The dataset considered in this work is composed of RDE cycles with different aggressiveness and maneuvers. Therefore, the high accuracy of the model prediction shows that the training set conditions are quite representative of the test set, and that the input features selected are sufficiently descriptive of the physical phenomena occurring inside the engine and affecting NOx formation. As a further development, this NOx model could be tested on other types of homologation cycles to verify its robustness under different working conditions.

Moreover, the methods and the techniques explained in this paper will be extended to other pollutant species, such as CO and HC. Another interesting development will be the introduction of a data-driven model of the after-treatment system to also extend this approach to the prediction of the tailpipe emissions, which are relevant for emission legislation.
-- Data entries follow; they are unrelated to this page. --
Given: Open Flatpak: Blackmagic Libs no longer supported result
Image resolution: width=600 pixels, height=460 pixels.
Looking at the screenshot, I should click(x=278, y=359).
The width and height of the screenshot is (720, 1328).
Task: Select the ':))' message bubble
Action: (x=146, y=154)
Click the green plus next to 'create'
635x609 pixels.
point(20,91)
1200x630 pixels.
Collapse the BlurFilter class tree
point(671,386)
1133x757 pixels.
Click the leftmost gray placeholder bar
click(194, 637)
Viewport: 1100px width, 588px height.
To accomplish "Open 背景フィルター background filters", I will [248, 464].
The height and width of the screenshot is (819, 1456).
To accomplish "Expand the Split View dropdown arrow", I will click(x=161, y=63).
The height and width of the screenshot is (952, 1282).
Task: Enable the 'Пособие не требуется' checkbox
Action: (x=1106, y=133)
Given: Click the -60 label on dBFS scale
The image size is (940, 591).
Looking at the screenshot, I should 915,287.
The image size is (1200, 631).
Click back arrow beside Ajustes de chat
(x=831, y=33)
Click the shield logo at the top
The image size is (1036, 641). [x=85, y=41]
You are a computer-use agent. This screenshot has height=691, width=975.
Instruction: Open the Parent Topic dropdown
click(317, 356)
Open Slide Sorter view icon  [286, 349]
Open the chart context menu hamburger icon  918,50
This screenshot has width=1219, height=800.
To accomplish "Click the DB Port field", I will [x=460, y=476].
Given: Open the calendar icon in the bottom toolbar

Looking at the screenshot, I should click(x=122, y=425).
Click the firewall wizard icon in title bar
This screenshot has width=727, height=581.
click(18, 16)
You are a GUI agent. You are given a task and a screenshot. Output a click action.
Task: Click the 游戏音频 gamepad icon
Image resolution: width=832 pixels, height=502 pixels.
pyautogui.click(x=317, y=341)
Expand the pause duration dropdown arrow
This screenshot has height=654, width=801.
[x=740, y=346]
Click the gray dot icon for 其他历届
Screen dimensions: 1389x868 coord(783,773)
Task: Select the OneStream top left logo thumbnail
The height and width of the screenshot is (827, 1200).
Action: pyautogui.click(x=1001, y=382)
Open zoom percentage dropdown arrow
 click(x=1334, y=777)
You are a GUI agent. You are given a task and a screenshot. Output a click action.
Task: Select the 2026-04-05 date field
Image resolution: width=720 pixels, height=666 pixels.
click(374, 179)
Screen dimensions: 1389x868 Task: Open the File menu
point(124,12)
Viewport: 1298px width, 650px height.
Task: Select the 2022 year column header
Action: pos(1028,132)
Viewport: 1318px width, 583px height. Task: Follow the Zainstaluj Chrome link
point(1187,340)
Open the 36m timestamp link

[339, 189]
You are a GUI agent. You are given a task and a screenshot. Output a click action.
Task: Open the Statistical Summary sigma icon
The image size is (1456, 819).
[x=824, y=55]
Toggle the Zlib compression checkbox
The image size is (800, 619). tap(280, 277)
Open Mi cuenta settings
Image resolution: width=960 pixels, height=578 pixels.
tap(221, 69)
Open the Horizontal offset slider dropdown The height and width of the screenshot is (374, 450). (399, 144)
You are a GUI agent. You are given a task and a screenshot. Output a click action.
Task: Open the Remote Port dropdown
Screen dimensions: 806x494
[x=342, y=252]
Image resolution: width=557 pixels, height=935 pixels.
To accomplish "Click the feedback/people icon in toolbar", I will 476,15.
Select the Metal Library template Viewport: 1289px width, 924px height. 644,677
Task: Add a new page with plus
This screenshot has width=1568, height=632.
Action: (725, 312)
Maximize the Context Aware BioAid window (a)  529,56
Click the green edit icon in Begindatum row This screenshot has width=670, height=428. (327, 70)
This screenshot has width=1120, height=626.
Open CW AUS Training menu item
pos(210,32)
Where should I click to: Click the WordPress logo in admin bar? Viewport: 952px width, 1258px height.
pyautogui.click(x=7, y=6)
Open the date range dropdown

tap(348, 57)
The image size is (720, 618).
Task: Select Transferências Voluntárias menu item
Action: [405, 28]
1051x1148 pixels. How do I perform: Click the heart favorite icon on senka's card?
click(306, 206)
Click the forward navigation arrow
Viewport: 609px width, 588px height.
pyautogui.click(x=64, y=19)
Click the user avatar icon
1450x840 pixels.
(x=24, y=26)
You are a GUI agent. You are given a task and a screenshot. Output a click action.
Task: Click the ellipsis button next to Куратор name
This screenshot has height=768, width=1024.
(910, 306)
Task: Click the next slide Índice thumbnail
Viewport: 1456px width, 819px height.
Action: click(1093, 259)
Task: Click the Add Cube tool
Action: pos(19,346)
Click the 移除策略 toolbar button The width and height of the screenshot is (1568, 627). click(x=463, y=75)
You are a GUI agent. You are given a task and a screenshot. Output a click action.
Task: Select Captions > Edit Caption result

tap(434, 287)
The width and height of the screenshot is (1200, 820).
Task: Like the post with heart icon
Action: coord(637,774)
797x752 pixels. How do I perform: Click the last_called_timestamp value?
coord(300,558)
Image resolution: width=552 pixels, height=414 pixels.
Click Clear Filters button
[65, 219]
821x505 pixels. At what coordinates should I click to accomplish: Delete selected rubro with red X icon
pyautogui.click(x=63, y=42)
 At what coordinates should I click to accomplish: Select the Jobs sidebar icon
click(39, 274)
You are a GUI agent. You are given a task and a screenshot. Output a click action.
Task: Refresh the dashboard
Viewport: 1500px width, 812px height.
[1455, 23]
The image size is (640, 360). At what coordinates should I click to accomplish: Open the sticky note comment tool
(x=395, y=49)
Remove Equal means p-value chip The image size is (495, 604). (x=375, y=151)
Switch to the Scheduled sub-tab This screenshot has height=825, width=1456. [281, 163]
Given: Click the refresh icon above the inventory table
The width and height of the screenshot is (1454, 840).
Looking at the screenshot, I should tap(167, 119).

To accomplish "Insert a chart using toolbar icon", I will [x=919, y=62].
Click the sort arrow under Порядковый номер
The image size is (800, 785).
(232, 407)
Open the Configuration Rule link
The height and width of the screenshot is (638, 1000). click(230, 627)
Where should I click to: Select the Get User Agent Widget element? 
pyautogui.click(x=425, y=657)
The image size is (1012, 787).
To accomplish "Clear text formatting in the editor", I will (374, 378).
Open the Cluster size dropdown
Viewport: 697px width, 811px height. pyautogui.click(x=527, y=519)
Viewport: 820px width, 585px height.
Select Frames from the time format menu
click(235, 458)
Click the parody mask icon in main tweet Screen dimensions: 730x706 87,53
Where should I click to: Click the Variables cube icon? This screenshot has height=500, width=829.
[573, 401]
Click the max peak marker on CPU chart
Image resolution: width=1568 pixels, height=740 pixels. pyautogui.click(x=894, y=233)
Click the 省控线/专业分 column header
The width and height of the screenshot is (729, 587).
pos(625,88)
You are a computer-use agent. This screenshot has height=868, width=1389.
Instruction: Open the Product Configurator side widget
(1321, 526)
In particular, the output of the engine-out model presented in this paper can be used as an input of the catalyst data-driven model. Therefore, once the two data-driven models are coupled, they represent a digital twin of the complete exhaust system. The models of the tailpipe emissions can be trained with the experimental on-road measurements to obtain a model as close as possible to the variability of typical real driving conditions. In this case, the emissions will be measured by means of a Portable Emissions Measurement System (PEMS) directly installed on the vehicle.

Finally, a future application of this method is in the field of virtual sensing, where NOx emissions are estimated without the presence of physical sensors. This approach could be used to estimate emissions where physical sensors cannot be installed due to engineering constraints or the cost limitations. For example, an interesting application of such models is for durability tests, where it is not possible to install a PEMS for the emission measurements, where such models can be used to detect the critical maneuvers that produce peaks of the pollutant emissions. This can provide an important contribution to lead towards a more aware and reliable calibration of the ECU control strategies.